[Description of the task]:
Given the entries below, would you transcribe exactly the lines starting at the one with "Task: Click the ISTIO logo icon" and ending at the one with "384x353 pixels.", both kept, pictures omitted, nothing extra?

--- Data shown Enclosed Below ---

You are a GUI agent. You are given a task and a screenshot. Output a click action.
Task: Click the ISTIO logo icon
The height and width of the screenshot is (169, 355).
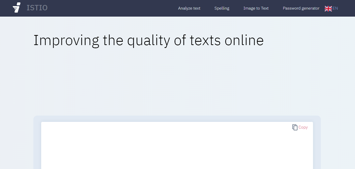coord(17,8)
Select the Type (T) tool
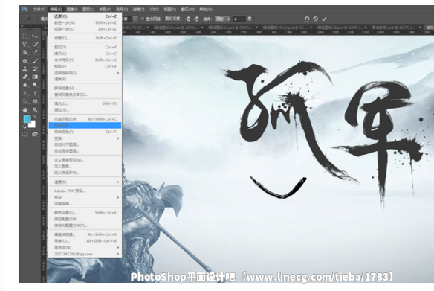Viewport: 434px width, 291px height. [35, 93]
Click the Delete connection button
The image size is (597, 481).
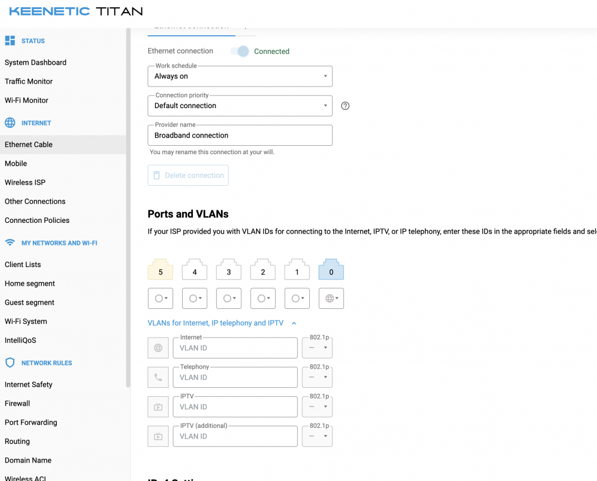(188, 176)
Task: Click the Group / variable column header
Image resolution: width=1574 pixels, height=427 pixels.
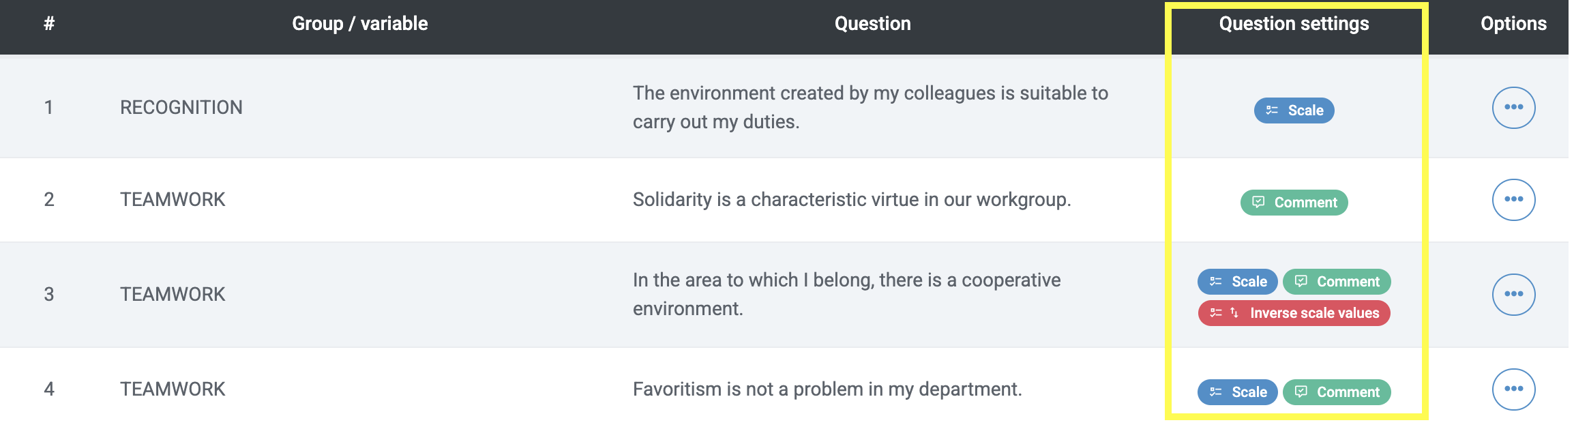Action: [360, 24]
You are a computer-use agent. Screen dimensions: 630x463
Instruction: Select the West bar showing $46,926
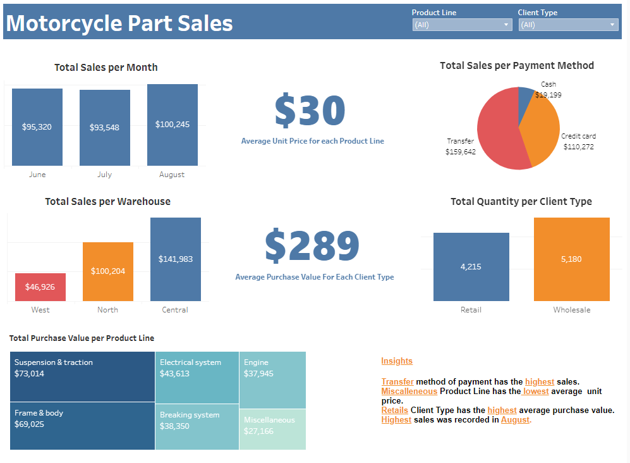(40, 287)
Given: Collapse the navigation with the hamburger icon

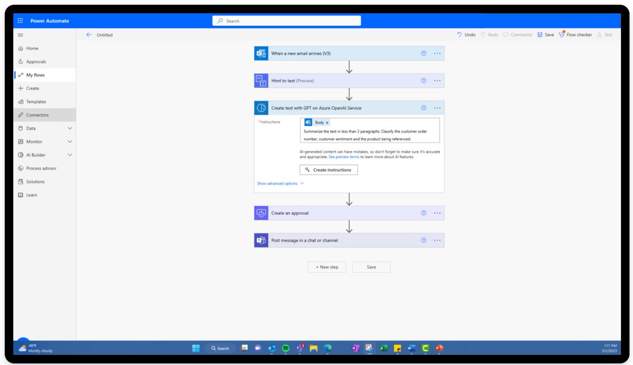Looking at the screenshot, I should click(x=20, y=35).
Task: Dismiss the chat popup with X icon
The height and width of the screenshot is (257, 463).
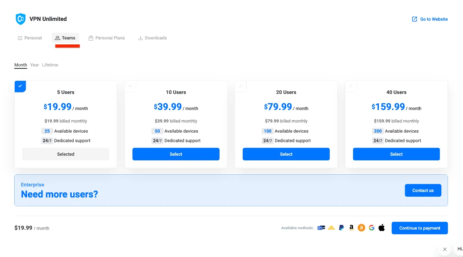Action: click(444, 249)
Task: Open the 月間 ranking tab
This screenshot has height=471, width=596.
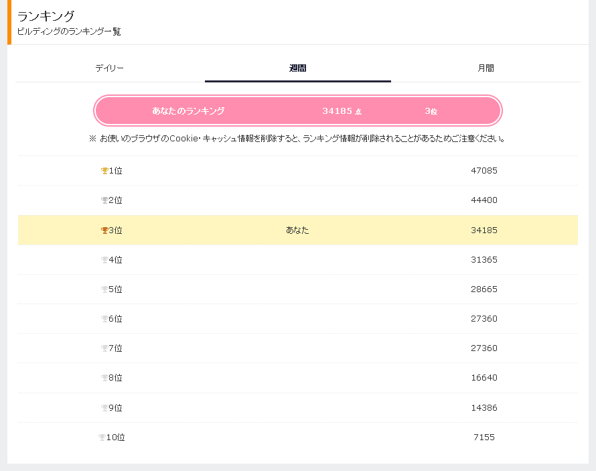Action: [486, 68]
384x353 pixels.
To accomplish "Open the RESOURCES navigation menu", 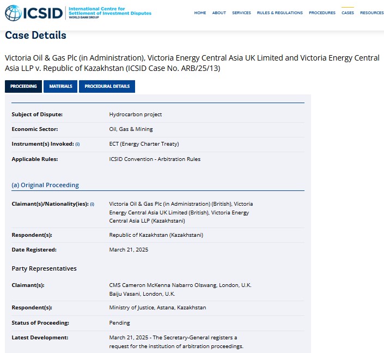I will click(371, 13).
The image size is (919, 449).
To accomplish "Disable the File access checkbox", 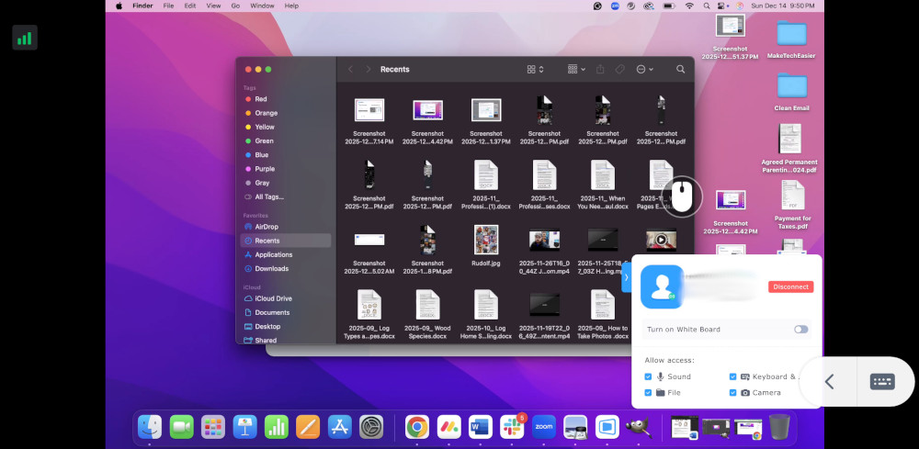I will [649, 392].
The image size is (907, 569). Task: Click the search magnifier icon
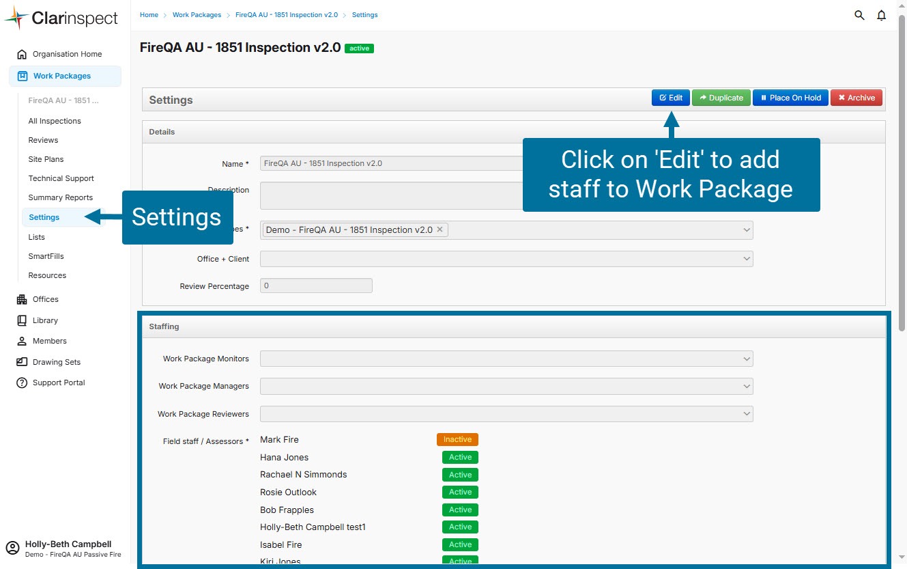coord(859,15)
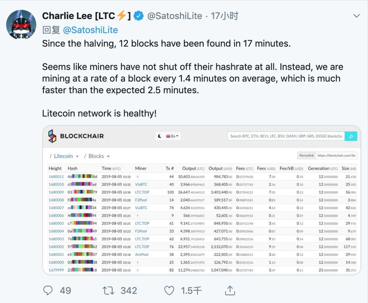Like the tweet using the heart icon

(x=169, y=291)
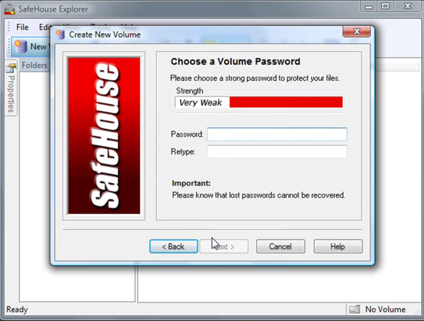Select the Folders panel header

[x=34, y=65]
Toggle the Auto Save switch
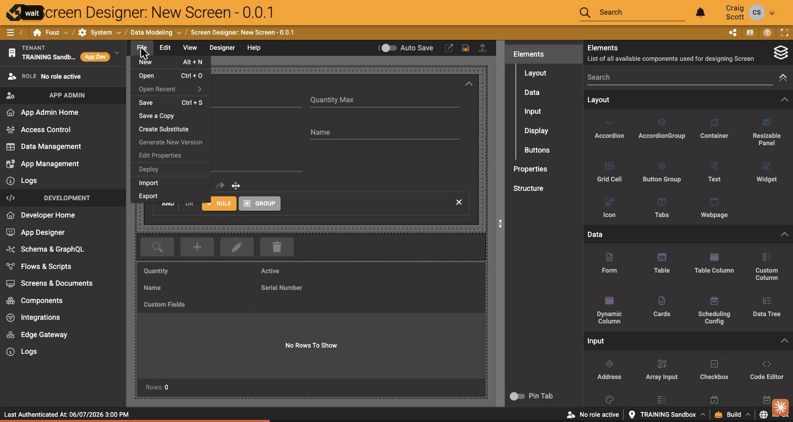This screenshot has width=793, height=422. point(388,48)
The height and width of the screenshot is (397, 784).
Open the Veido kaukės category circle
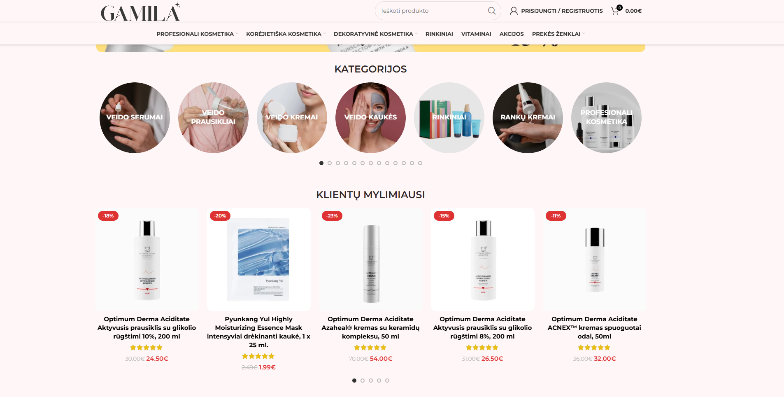(370, 118)
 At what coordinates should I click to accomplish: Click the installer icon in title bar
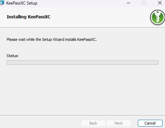coord(2,3)

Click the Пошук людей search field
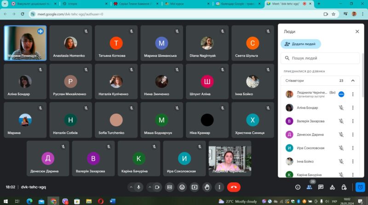tap(320, 58)
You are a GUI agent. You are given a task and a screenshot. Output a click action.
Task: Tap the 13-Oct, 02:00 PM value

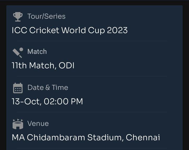pos(47,101)
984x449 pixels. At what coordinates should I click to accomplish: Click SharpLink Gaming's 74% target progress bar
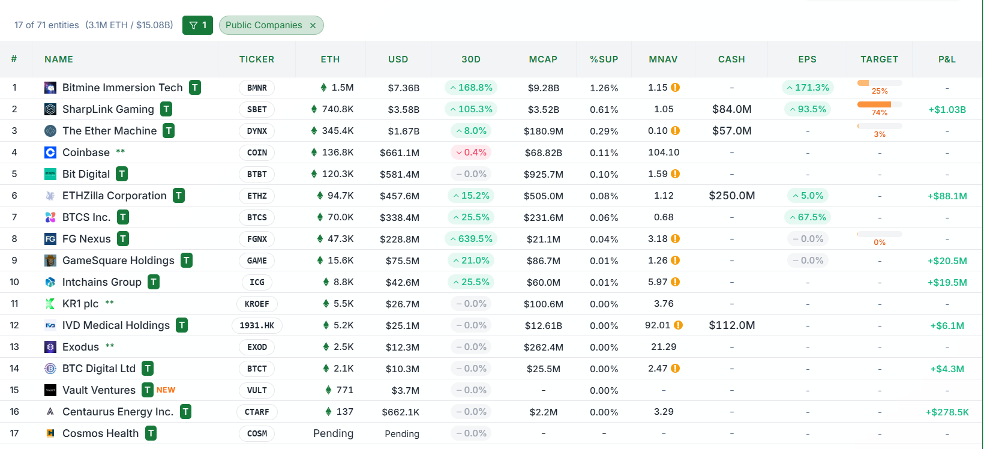pos(880,104)
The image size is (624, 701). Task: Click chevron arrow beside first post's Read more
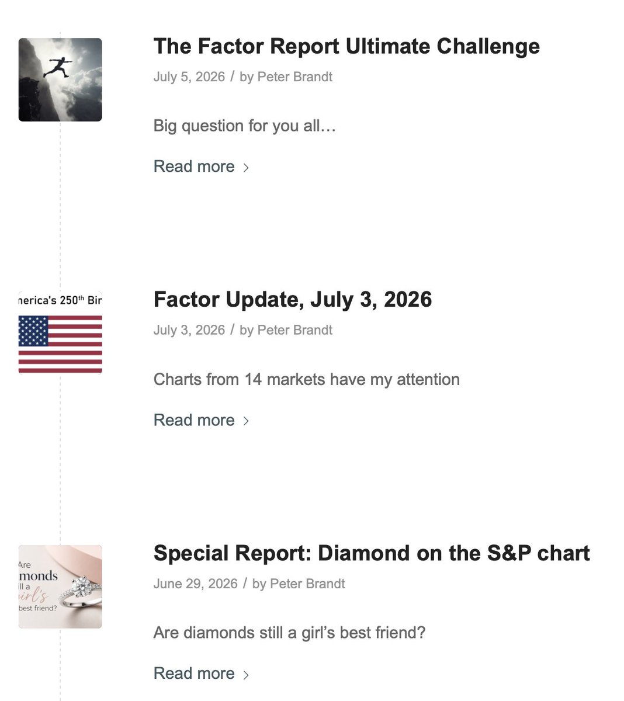[246, 168]
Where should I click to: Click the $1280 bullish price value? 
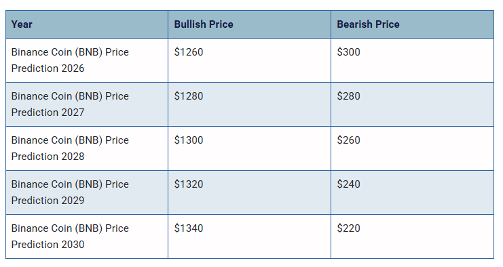189,96
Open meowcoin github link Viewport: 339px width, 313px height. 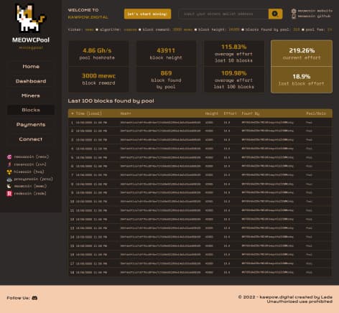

--- End of Enclosed Data shown ---

[Written answer]:
Task: Click the ISTIO logo icon
The height and width of the screenshot is (169, 355).
coord(17,8)
Select the Type (T) tool
Viewport: 434px width, 291px height. [35, 93]
Click the Delete connection button
The image size is (597, 481).
(188, 176)
Task: Click the Group / variable column header
Image resolution: width=1574 pixels, height=427 pixels.
Action: [360, 24]
You are a computer-use agent. Screen dimensions: 630x463
Instruction: Select the West bar showing $46,926
(40, 287)
Given: Collapse the navigation with the hamburger icon

Looking at the screenshot, I should click(x=20, y=35).
Task: Dismiss the chat popup with X icon
The height and width of the screenshot is (257, 463).
Action: click(444, 249)
Task: Open the 月間 ranking tab
This screenshot has height=471, width=596.
Action: [486, 68]
384x353 pixels.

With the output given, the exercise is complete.